Capítulo 17

Tres días después, Draco recibió una llamada en el móvil.

—Soy Perceval, ¿dónde podemos vernos?

—¿Conoces el pub Aurore en Regent Street?

—Lo buscaré. Estaré allí mañana a las diez.

—Muy bien. Te invitaré a desayunar.

—¿Sólo a desayunar? Me temo que tendrás que invitarme también a almorzar y a cenar. Prepárate porque hay cuerda para rato.

Perceval había averiguado muchas cosas. Vasili Danko había estado cobrando diversas cantidades de una compañía médica suiza en cuya nómina de pagos figuraba como jefe de jardinería con otros treinta jardineros a sus órdenes.

—Lo más interesante es el jardín de la empresa —observó Perceval.

Tecleó rápidamente en su ordenador y en la pantalla aparecieron diversas vistas del edificio, a las afueras de Berna, donde sólo había una extensión de césped y un jardín japonés con media docena de piedras clavadas en arena volcánica.

—Hay más datos interesantes: a estos rusos les paga una compañía de engranajes de Lyon, que a su vez era filial de otra compañía financiera radicada en las islas Caimán. Aquí me tropecé con bastantes dificultades, porque es complicado identificar las redes financieras de las sociedades holding. Está todo tan bien urdido que no ha sido fácil penetrar en los diversos niveles de seguridad: son como redes superpuestas, cada una con su peculiar diseño de agujeros, pero ninguna totalmente opaca. El hacker invasor, o sea yo, puede atravesar la primera sin novedad y quedarse prendido en la segunda, o pasar la segunda y la tercera y quedarse prendido en la cuarta. Hace falta paciencia y olfato. Lo básico es interrogar el programa que hay detrás, ver el tapiz no por el lado de las figuras, sino por su reverso, así se descubren los puntos débiles. En fin, he usado el lenguaje informático de base para reprogramar las órdenes de la contraseña, y tras componer mi propio programa par, le he ordenado a la aplicación que dirige el sistema de la contraseña lo que tiene que hacer… y el programa se ha revelado como una fotografía en la cubeta entregando su secreto, así he atravesado las defensas, he burlado el localizador automático Cerbero que se activó en cuanto pasé esa segunda fase, he abierto los ficheros y he dado finalmente con la verdad: la mafia rusa recibió el encargo de las piedras de un financiero brasileño. Aquí tienes sus datos completos.

—¿Un brasileño?

—Eso es lo que hay. Un hombre que opera con los rusos a través de sociedades fiduciarias domiciliadas en el archipiélago de las islas Caimán. Controla centenares de sociedades offshore, algunos establecimientos financieros, trust funds, bancos y sociedades de servicios que se entrecruzan, se superponen o compiten.

—¿Es posible?

—Me temo que sí. Lo he comprobado por caminos distintos y la pista conduce a Brasil. Sólo tuve que hacer una comprobación rutinaria: me introduje en su correo cifrado del día en que murió Joyce y encontré la orden.
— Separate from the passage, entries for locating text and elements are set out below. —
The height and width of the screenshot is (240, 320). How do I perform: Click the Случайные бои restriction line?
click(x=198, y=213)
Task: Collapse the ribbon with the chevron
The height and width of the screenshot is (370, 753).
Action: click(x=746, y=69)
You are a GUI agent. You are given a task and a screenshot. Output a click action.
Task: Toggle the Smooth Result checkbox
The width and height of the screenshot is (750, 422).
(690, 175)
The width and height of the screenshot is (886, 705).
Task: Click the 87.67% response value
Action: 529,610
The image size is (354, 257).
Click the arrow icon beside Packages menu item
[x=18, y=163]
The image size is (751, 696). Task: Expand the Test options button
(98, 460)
Desplegó un papel y lo puso sobre la mesa: «Cortadle las manos a la mujer y se las enviáis con unas flores».

Draco contempló la nota. Al menos los rusos no habían añadido la crueldad gratuita de las flores.

—Sé cómo te afecta, pero los gángsters de las favelas hacen cosas peores. Como tener a un hombre secuestrado en ayunas durante una semana, servirle después un guisado de carne y revelarle, cuando se lo ha comido, que era el corazón de su hijo o un muslo de su esposa.
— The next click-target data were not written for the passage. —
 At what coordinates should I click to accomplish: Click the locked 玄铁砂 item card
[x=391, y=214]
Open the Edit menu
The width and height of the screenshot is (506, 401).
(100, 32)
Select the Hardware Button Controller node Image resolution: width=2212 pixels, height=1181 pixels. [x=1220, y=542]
Draco asintió. Tenía las mandíbulas apretadas y respiraba con dificultad.

—¿Sabes cómo se llama?

—Lo sé todo, o casi todo. —Puso una fotografía policial, sacada de una vieja orden de captura de la Interpol sobre la mesa—. Te presento a Aníbal dos Mares, un mulato enriquecido con el tráfico de madera, sospechoso de ser el exterminador de tribus enteras en la Amazonia, y ahora sospechoso de blanquear dinero del narcotráfico.